What do you think human needs really are? I'm not just talking about physical survival, I was referring more to psychological well-being and happiness. In order to be happy, what is truly needed? Are certain things absolutely necessary? Or are they helpful, but happiness can be achieved without them? Or are there even any external necessities for happiness? Is the only thing that matters your mindset, the way you view your world, and your own mental condition controlled by yourself? And is there a difference between what we think we need (ie what society tells us we need) and what we really need?
There is Maslow's hierarchy of needs, which starts with physical (food, thirst, sex), safety (ie feeling secure, knowing where next meal comes from), emotional (feeling a sense of love and belonging), esteem (position in society, career, feeling good about one's work), and then at the top there is self-actualization.

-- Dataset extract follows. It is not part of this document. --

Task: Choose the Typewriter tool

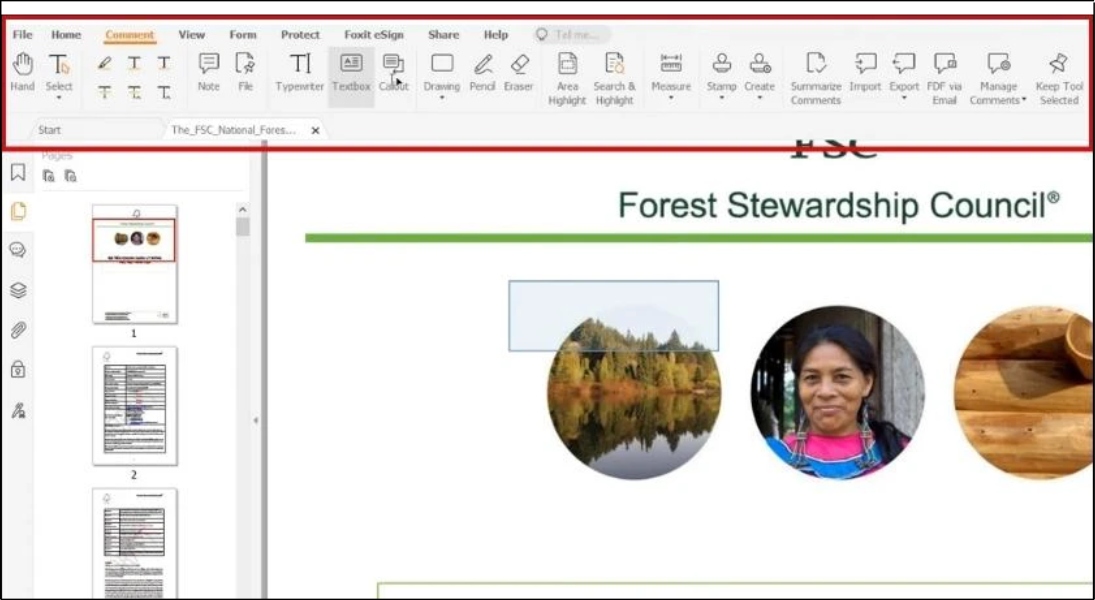Action: click(x=300, y=71)
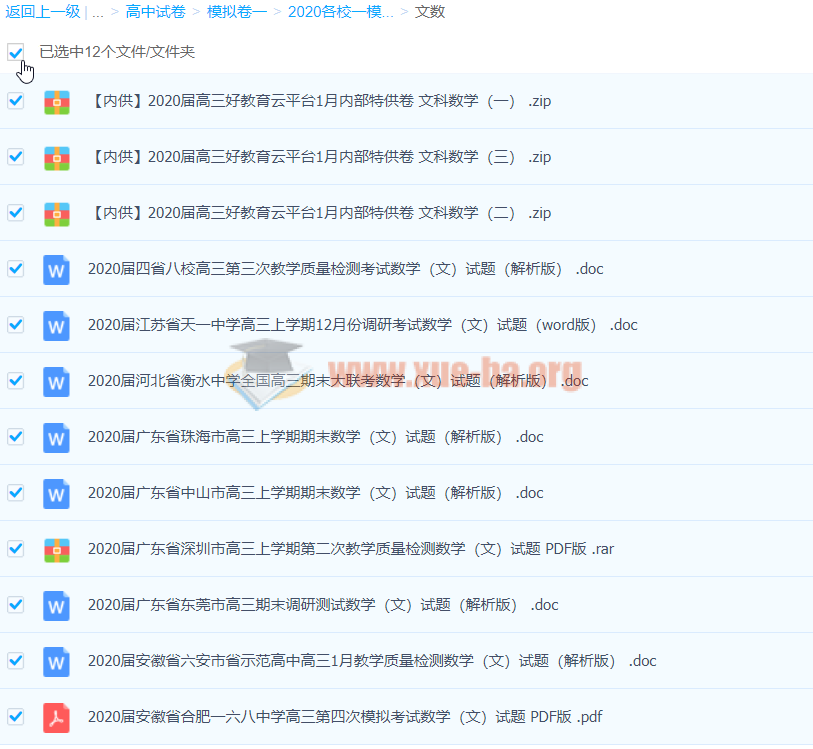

Esteem I don't think has to be important. Society tells us that we need to have a good job and be successful, and I think people in turn feel unfulfilled if they don't. But I don't see it as an intrinsic need with human nature to be happy. I think all that is necessary would be an acceptance to his or her place in society without having a problem with it. If the person is a janitor, he or she could feel fine about it if they learned to accept this position and be happy with it, and this comes from within, and isn't impossible.
As for the emotional part, society seems to tell us that in order to be happy, we need to have a family, have people close to us, feel loved, etc. But how much of this is true? Having close family and friends, logistically, is a detriment to happiness, especially family. A ridiculous amount of time and energy have to be spent on them, rather than achieving happiness for yourself. After all, if you spent more time on the latter than on others, you would be letting them down. And some of us might not be good with the family thing. So then, can one be very happy and not have a family? And how important is having a family? And why is this so? Is it just for the sense of love and belonging?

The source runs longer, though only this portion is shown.